## Data shown
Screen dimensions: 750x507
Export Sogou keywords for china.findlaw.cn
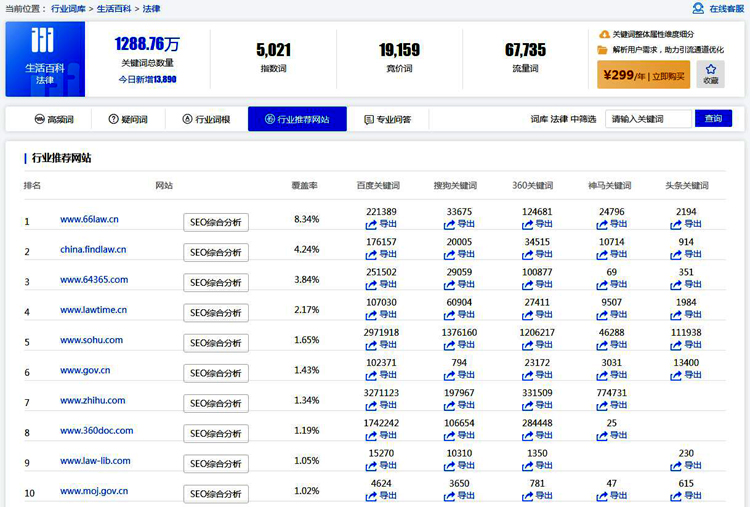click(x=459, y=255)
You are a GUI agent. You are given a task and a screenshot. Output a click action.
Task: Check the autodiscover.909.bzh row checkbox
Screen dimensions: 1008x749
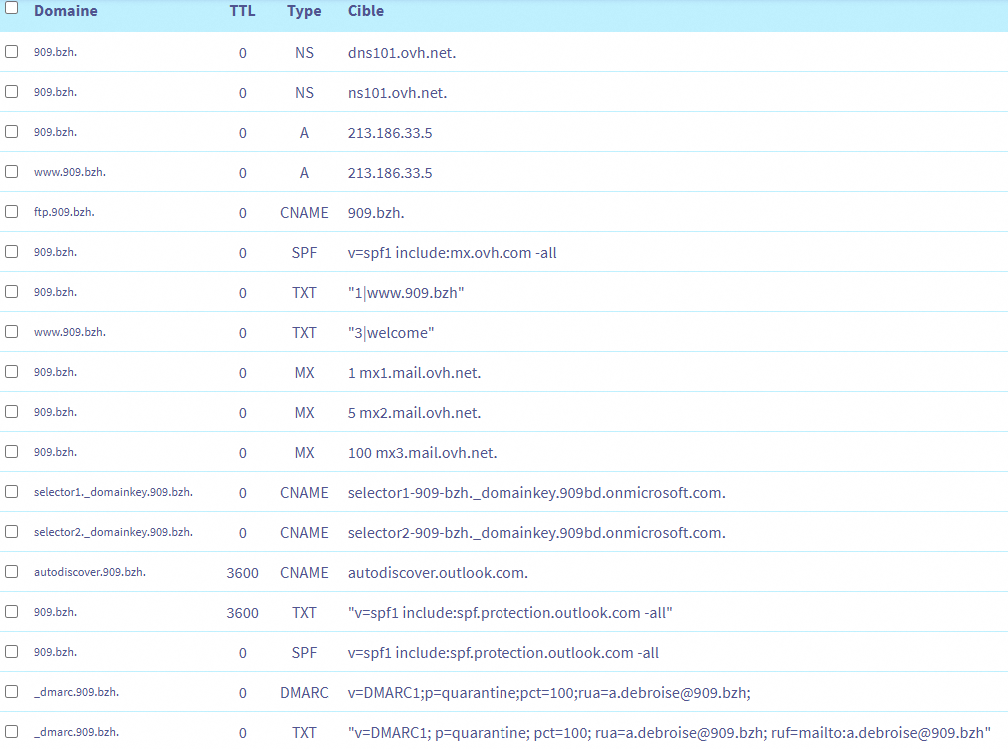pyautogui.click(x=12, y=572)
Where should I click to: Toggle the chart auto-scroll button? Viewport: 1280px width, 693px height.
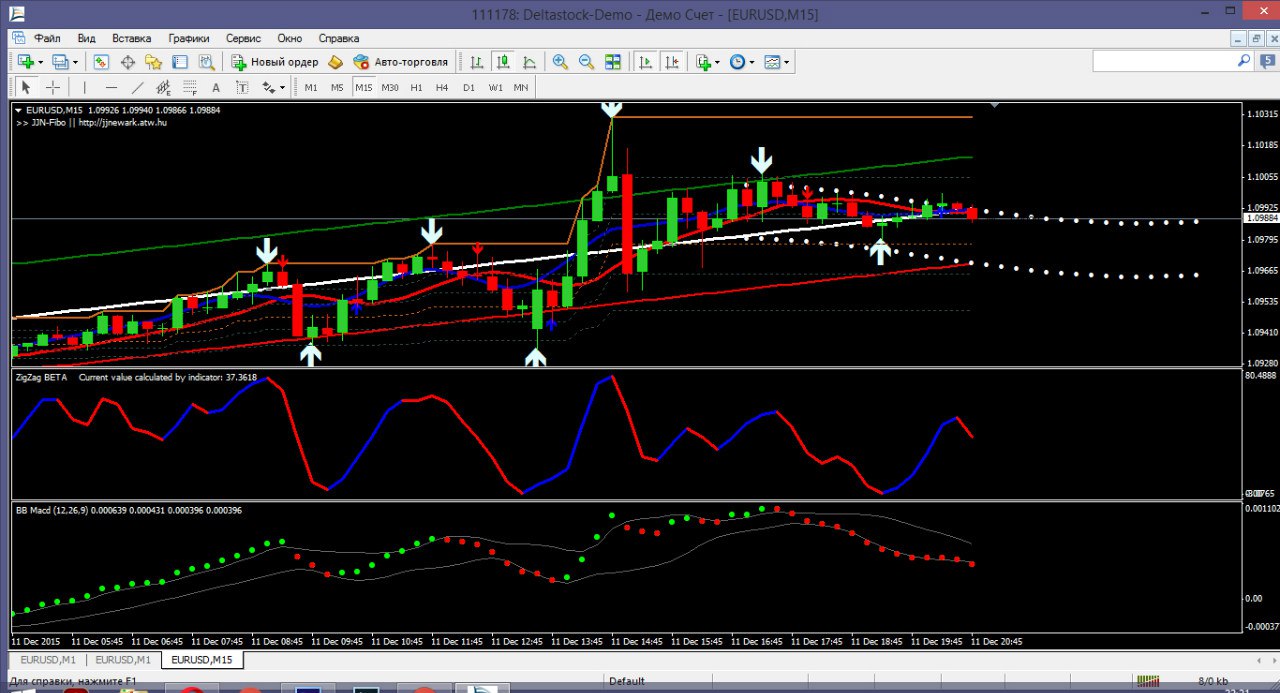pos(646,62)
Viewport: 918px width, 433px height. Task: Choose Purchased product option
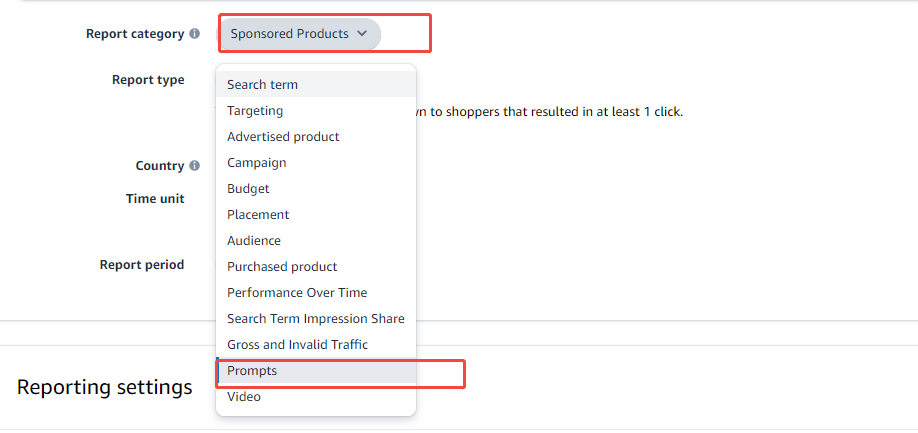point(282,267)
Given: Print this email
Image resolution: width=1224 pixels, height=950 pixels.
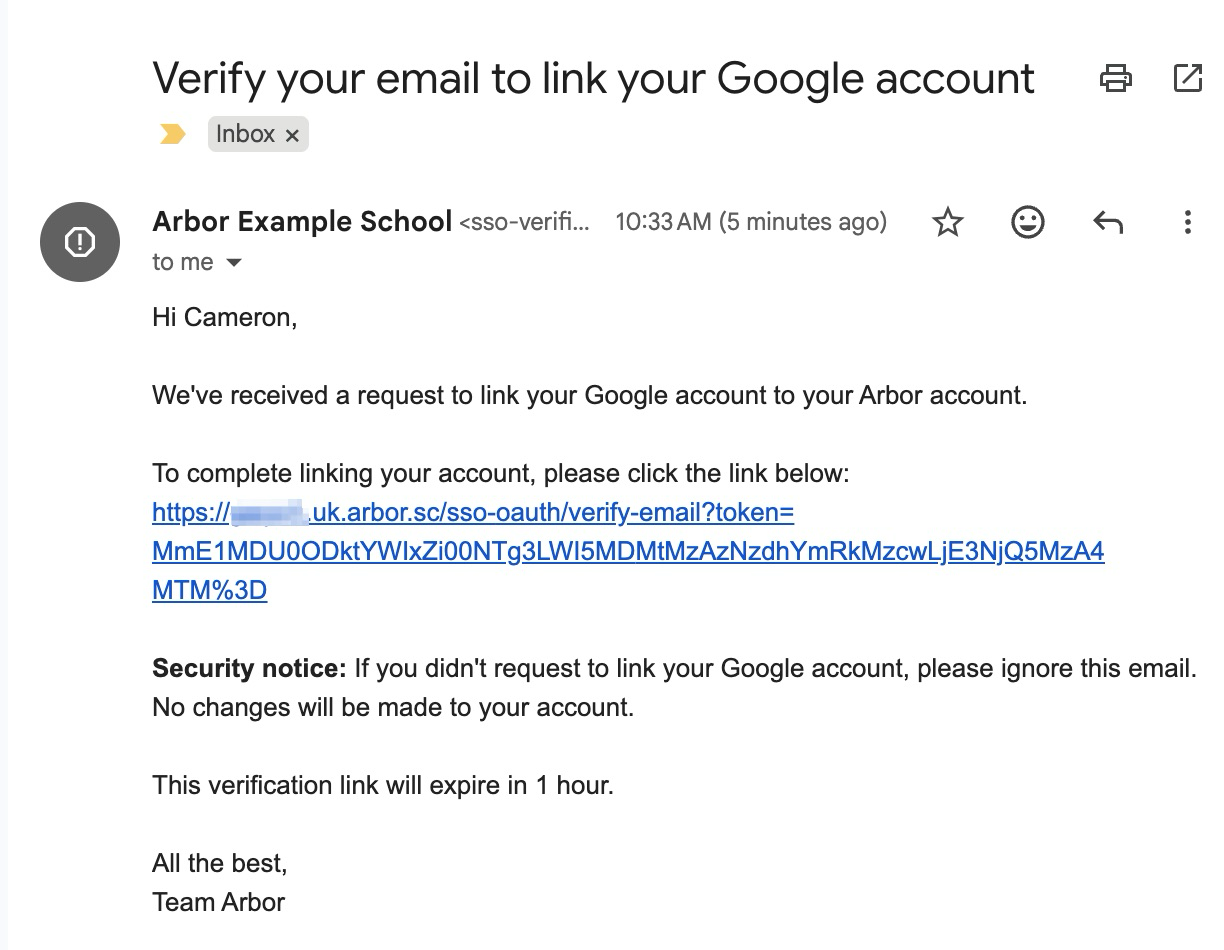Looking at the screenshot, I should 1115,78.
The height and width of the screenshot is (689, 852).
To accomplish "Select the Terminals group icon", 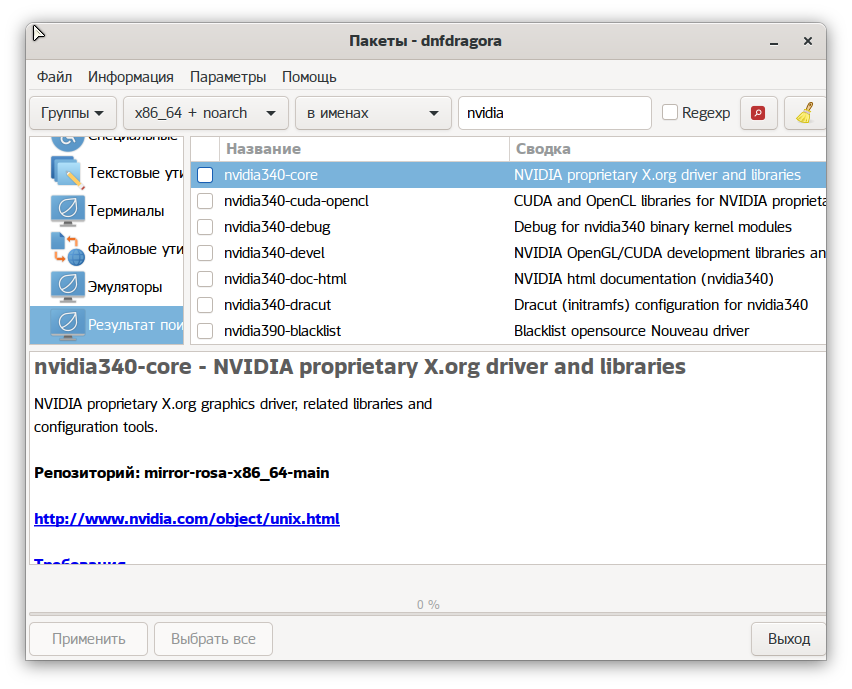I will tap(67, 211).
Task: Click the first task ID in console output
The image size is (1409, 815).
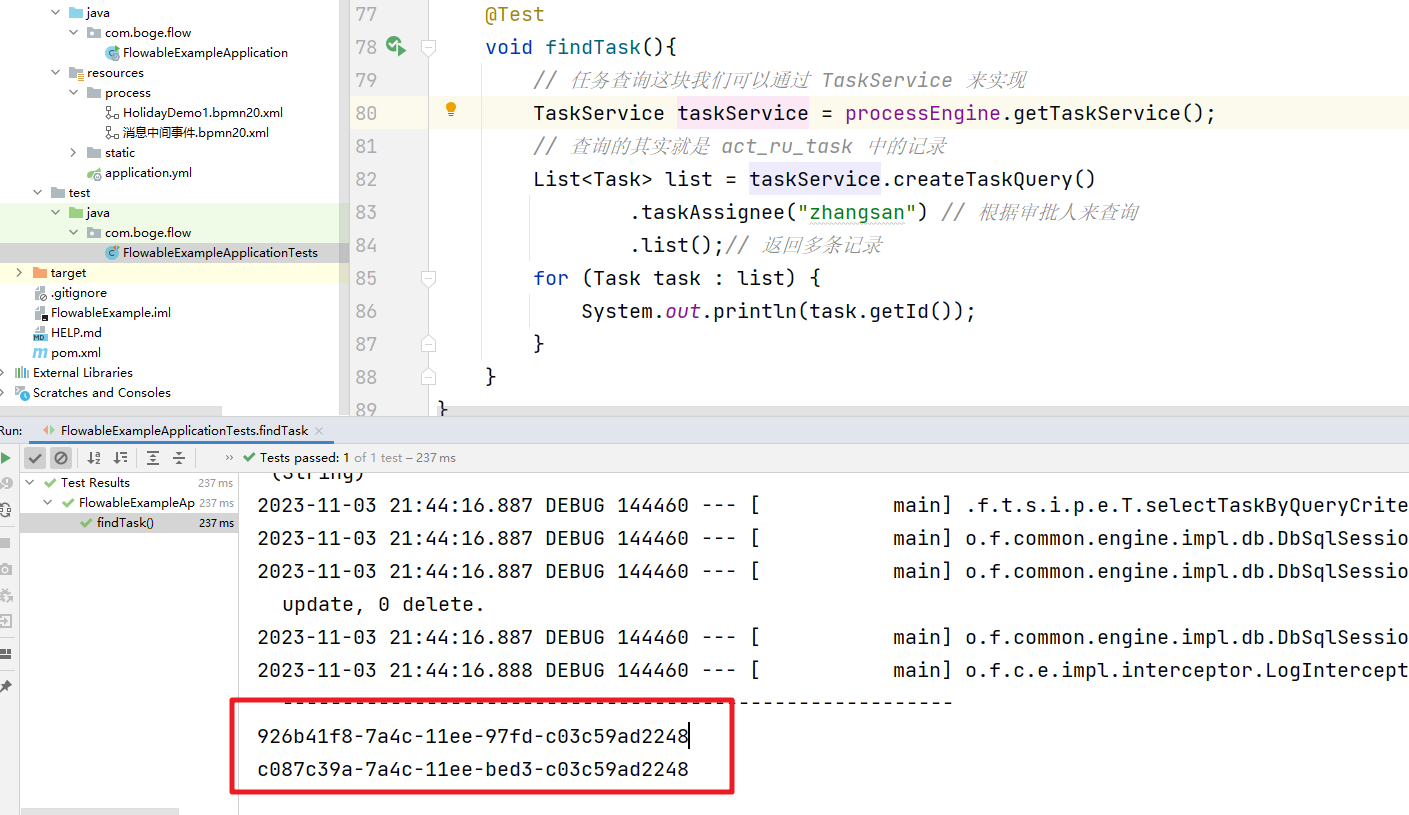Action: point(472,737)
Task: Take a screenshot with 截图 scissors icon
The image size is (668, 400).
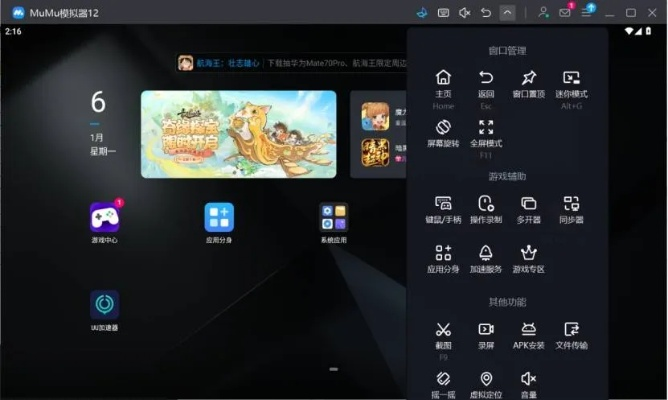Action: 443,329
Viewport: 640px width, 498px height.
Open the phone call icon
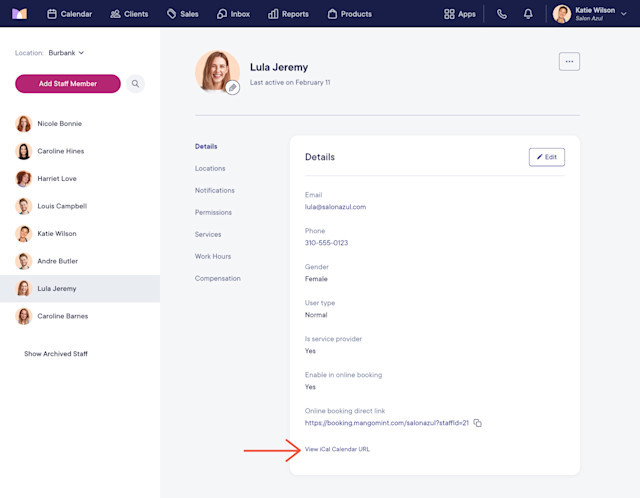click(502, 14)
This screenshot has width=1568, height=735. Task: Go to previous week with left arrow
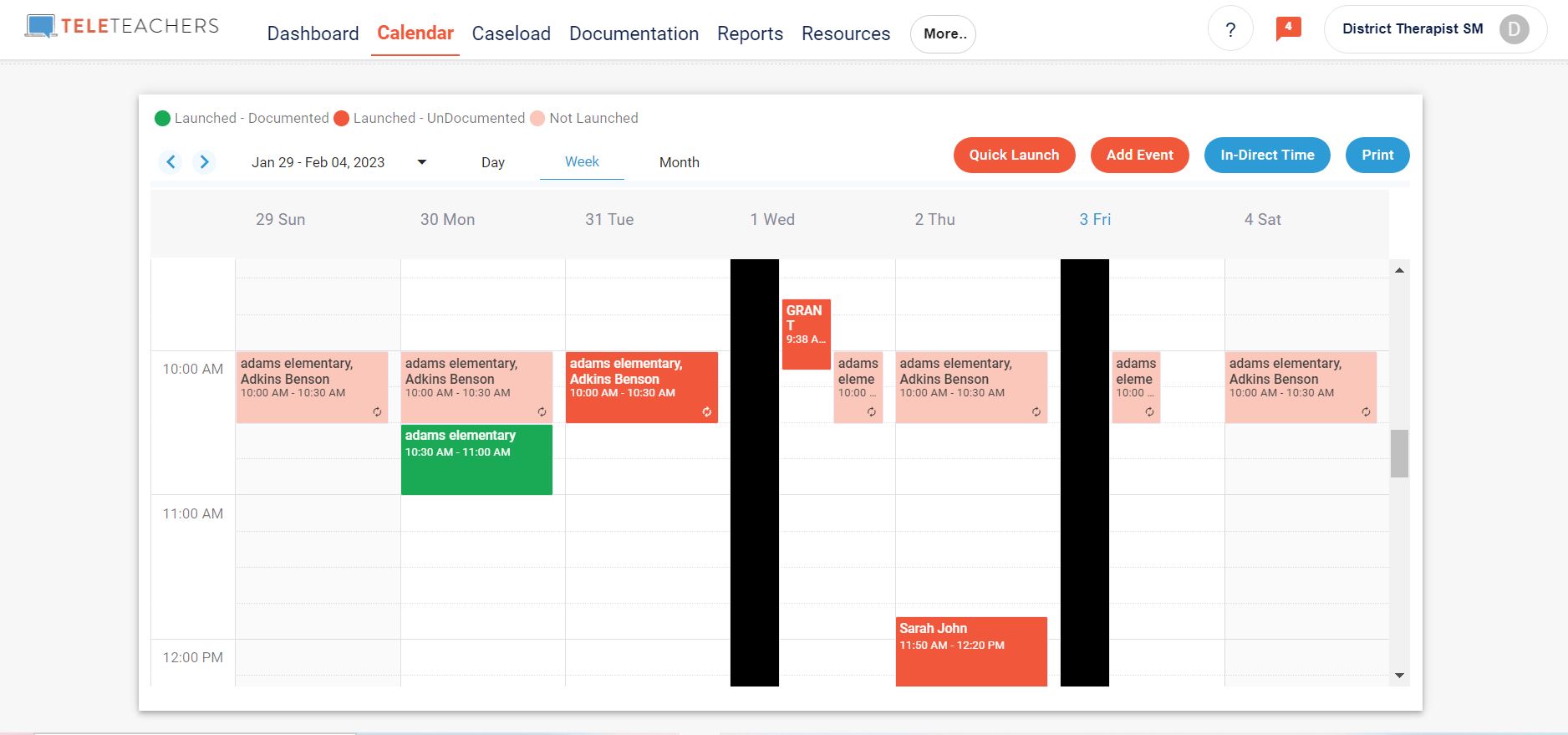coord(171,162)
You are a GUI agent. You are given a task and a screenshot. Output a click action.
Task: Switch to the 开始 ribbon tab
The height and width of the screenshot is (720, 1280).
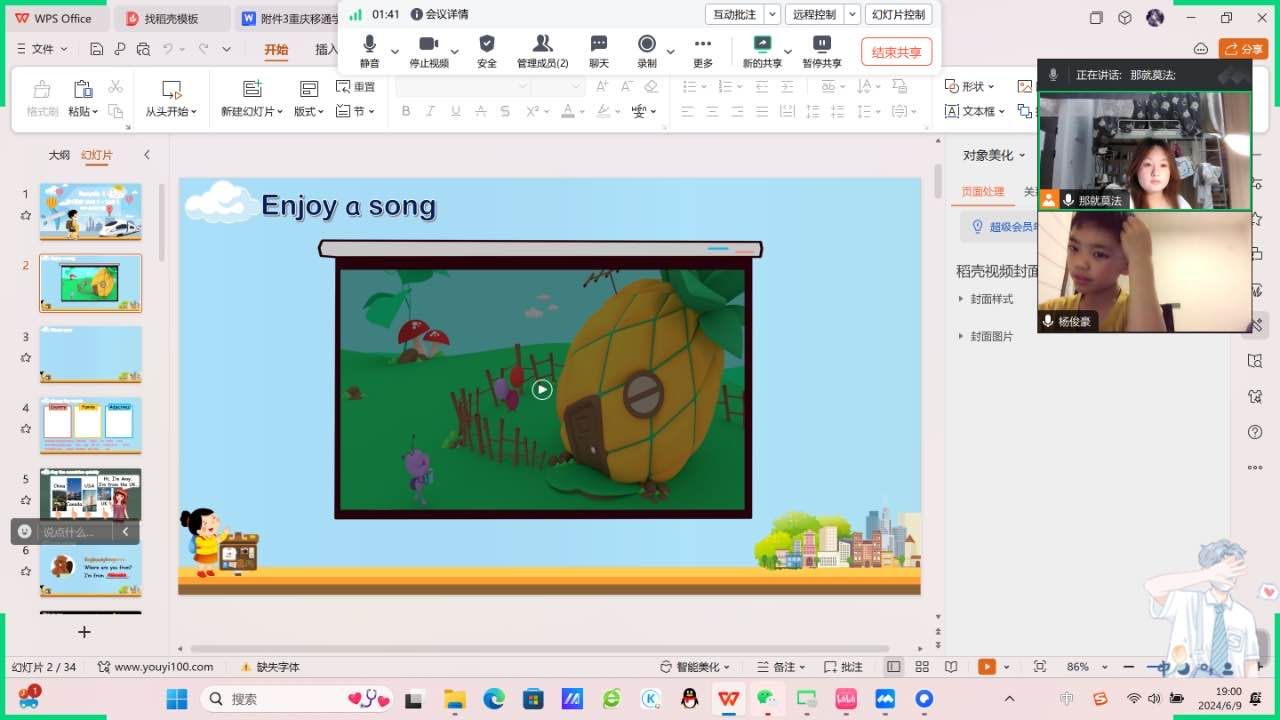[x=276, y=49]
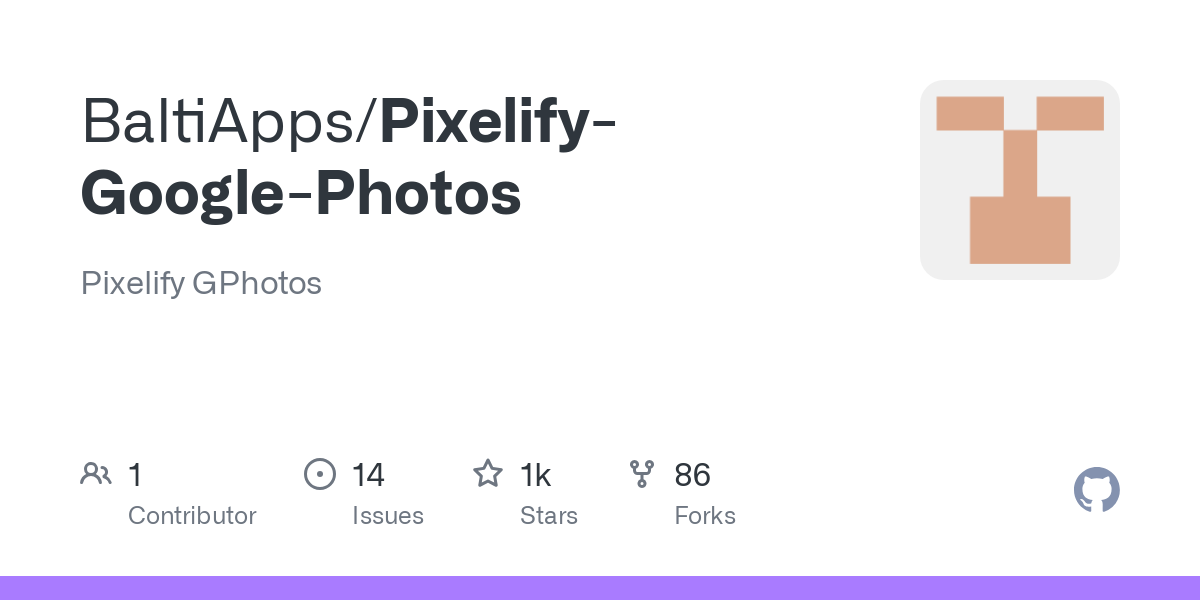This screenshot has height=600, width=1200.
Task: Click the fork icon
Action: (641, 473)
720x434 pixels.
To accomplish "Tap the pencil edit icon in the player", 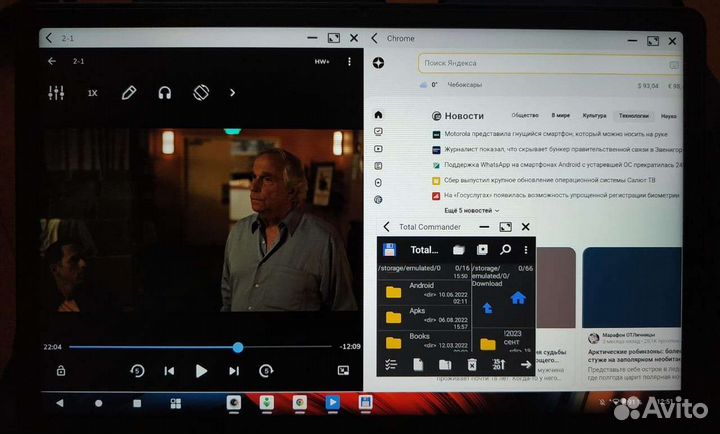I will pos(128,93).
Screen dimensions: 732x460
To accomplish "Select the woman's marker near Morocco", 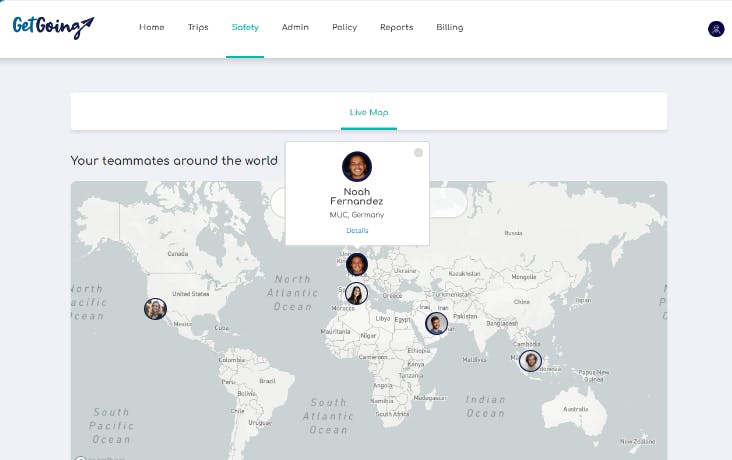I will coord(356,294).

## The task
Look above for the line with "Task: Check the", then give again exactly every line from there through the line with "Given: Print this email", skipping the pictures.

## Exercise solution
Task: Check the autodiscover.909.bzh row checkbox
Screen dimensions: 1008x749
pyautogui.click(x=12, y=572)
Where should I click to: Toggle the chart auto-scroll button? Viewport: 1280px width, 693px height.
pos(646,62)
Viewport: 918px width, 433px height. Task: Choose Purchased product option
point(282,267)
Given: Print this email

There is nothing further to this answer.